Фрагмент =>
------------------------------------------------------------------------
Романтики заимствовали у античной философии идею хаоса. Все начиналось со всеобщего нестроения, с древ­него хаоса, как его называл Шеллинг. Хаос не уходит из мировой жизни. Решениям и переустройствам каждый раз предшествует хаос, состязание мотивов, примеривание, угадывание, сопоставление — бурные пробы и бурная игра сил. Идея хаоса прошла у романтиков две стадии. Вначале хаос оценивался в смысле положительном. Хаос — созидающая сила, опытное поле и питомник ра­зума и гармонии. Ранние романтики были очень далеки от иррационализма, они вводили в поле зрения иррацио­нальные величины вовсе не ради того, чтобы подчи­няться им. Темный хаос ранних романтиков рождает свет­лые миры. «Хаос есть та запутанность, из которой может возникнуть мир», —пишет Фридрих Шлегель. У Шеллинга в «Афоризмах к введению в натурфилософию»: «Хаос — запутавшееся обилие» 34. В одном из своих сочинений Фр. Шлегель написал: «Междумирие культуры, плодоносящий хаос, готовящий новый порядок вещей, истинное средневековье» Если уже в этот ранний период у романтиков замечается несколько больше пристрастие к темам хаоса, чем это было тогда натуральным для них, то это объясняется дурными предчувствиями, — до них доходил порою подземный гул истории, не-благоприятствующий им, и это их готовило к трактовке темы хаоса, возобладавшей в дальнейшем, в их худший период. На поздней стадии романтизма хаос — это образ и понятие негативные, и сам хаос темен, и дела его темны. У ранних романтиков все можно получить из рук хаоса — и свет, и красоту, и счастье, для поздних хаос все отнимает и ничего не возвращает. Называемое хаосом дает опору против догмата и против превращения в догму. В хаосе содержатся еще и другие возможности, помимо тех, что победили на этот раз и поэтому притязают на свою общеобязательность. Гегель учил тому, что развитие «снимает» одну свою форму в другой, более высокой. Пройденные однажды формы, по Гегелю, лишены ценности и интереса. Они важны отныне только в своем превращенном виде, как они сохраняются на более высокой ступени развития. У романтиков все по-иному: снятость у них теряет свой фатальный характер, снятость новой формой, новой ступенью. Снят, но жив и любим в прежнем своем виде. У них вообще нет фатальности того, что уже свершилось, фатальности факта, поступка, деяния. Факты у них еще никого и ничего не убивают. Это порою дает им широту взгляда, в этом же их слабость.

Романтики никогда не считали предшествующую фазу развития исчерпанной. Это уже позднее, в пору своего упадка, они стали предаваться культу прошлого ради самого прошлого. В лучший свой период они тоже были активны в сторону уже пройденных младших ступеней развития, но с целью найти там важные поправки к на-стоящему, ради усиления настоящего, ради переделки его. И речи не было о каких-либо радикальных отказах от настоящего.
------------------------------------------------------------------------
Исходные данные =>

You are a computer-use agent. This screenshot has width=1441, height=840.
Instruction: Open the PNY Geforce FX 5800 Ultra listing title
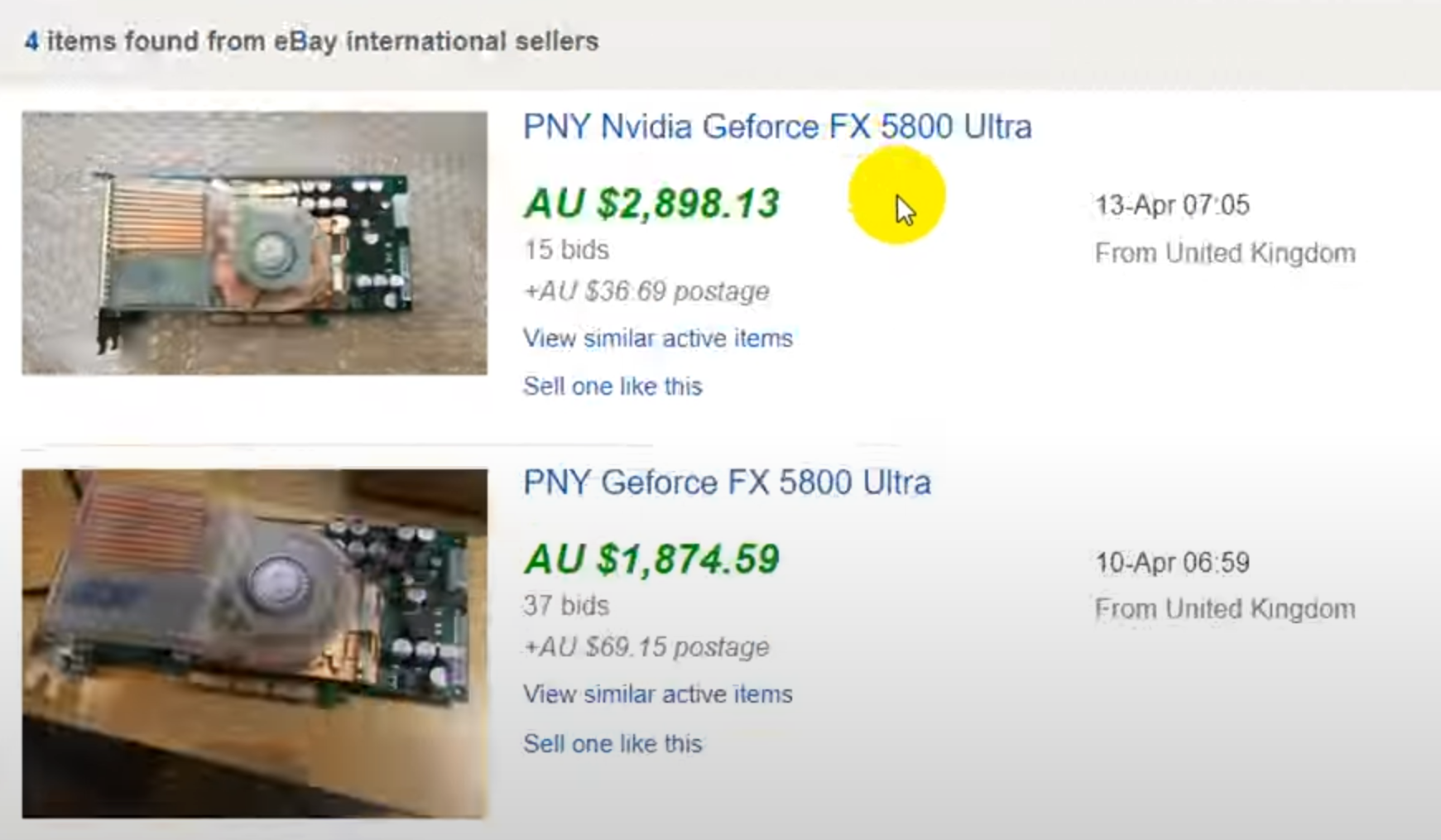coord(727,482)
------------------------------------------------------------------------
Задания =>
1 – Как, согласно фрагменту, Шеллинг называл всеобщее нестроение, с которого всё начиналось?
2 – Определите, соответствуют ли фрагменту следующие утверждения. К каждому ответу «да» или «нет» приведите решающие слова фрагмента в виде точной цитаты.
(a) На поздней стадии романтизма хаос понимался как положительная созидающая сила.
(b) По Гегелю, однажды пройденные формы лишены ценности и интереса.
(c) Романтики считали предшествующую фазу развития исчерпанной.
Данные здесь никакой роли не играют.

Ответы к заданиям =>
1 – Шеллинг называл его древним хаосом.

2 –
(a) Нет: «На поздней стадии романтизма хаос — это образ и понятие негативные».
(b) Да: «Пройденные однажды формы, по Гегелю, лишены ценности и интереса».
(c) Нет: «Романтики никогда не считали предшествующую фазу развития исчерпанной».